List every other Torrens University college named in the text about Billy Blue College of Design below.

Segment Start: Source text

Billy Blue College of Design is an Australian private design college focused on teaching a combination of design disciplines including digital media, branded fashion, interior design, gaming, 3D design and animation, user experience design and  web design, and communication design.

The college is named for Billy Blue, an African American figure in Australian colonial history, arriving on The First Fleet and credited as the founder of Sydney's North Shore.

The college is part of Torrens University Australia, itself part of Strategic Education, Inc. The college was previously part of Think Education which was owned by SEEK Learning.

Other Torrens University colleges include: APM College of Business and Communication, CATC Design School, William Blue College of Hospitality Management, Southern School of Natural Therapies, Australian National College of Beauty, Australasian College of Natural Therapies and Jansen Newman Institute. Together these colleges have in excess of 19,000 students enrolled.

History
Billy Blue College of Design began in 1977 as 'Billy Blue' - a magazine publishing colloquial Australian writing. The magazine was started by Ross Renwick and Aaron Kaplan.

As time passed, various companies used the studio that produced the magazine for their own needs and in 1980, a consultancy, Billy Blue Creative, was formed and won multiple awards before it took a hiatus in 2009 and in 2017 sprang back into action. The studio's work covers all aspects of visual communications including brand creation and implementation, corporate and marketing communications, multimedia and web-based projects, signage and exhibition graphics as well as advertising and publishing.

Segment End: Source text
Segment Start: Excerpted data

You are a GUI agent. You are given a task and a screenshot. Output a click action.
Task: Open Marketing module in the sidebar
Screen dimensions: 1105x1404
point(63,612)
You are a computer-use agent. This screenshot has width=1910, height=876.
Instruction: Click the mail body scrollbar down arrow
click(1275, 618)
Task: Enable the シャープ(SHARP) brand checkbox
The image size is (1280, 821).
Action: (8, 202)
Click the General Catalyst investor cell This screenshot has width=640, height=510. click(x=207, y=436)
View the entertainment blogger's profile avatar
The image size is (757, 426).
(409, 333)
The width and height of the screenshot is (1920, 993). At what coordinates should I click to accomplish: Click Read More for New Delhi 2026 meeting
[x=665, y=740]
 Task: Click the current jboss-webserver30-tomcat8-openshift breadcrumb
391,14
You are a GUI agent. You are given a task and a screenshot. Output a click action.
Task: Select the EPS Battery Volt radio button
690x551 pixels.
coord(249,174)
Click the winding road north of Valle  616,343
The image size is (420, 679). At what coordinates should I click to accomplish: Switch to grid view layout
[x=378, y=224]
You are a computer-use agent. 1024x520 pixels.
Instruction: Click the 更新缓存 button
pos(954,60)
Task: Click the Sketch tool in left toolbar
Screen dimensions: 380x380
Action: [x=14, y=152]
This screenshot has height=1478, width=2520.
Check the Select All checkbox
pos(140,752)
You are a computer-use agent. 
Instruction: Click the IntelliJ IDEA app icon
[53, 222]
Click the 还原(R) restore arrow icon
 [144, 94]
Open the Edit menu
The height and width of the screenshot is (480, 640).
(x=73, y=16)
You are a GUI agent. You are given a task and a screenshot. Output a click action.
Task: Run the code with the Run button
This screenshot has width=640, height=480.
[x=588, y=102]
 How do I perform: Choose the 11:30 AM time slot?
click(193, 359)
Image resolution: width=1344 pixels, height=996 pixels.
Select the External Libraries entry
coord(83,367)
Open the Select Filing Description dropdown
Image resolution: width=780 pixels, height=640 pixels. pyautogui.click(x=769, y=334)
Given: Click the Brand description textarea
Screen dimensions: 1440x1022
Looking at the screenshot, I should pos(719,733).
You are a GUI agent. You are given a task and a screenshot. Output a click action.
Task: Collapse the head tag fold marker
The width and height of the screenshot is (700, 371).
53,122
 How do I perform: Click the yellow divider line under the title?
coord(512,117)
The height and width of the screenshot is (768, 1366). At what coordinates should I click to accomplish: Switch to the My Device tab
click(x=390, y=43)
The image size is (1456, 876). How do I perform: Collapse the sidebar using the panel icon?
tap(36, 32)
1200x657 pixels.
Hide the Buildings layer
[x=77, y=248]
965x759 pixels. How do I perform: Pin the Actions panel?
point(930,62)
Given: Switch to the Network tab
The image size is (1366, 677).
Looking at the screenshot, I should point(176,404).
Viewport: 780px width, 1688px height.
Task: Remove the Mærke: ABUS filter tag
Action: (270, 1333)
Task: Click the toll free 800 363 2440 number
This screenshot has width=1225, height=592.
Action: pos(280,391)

Segment End: Excerpted data

- Response:
APM College of Business and Communication
CATC Design School
William Blue College of Hospitality Management
Southern School of Natural Therapies
Australian National College of Beauty
Australasian College of Natural Therapies
Jansen Newman Institute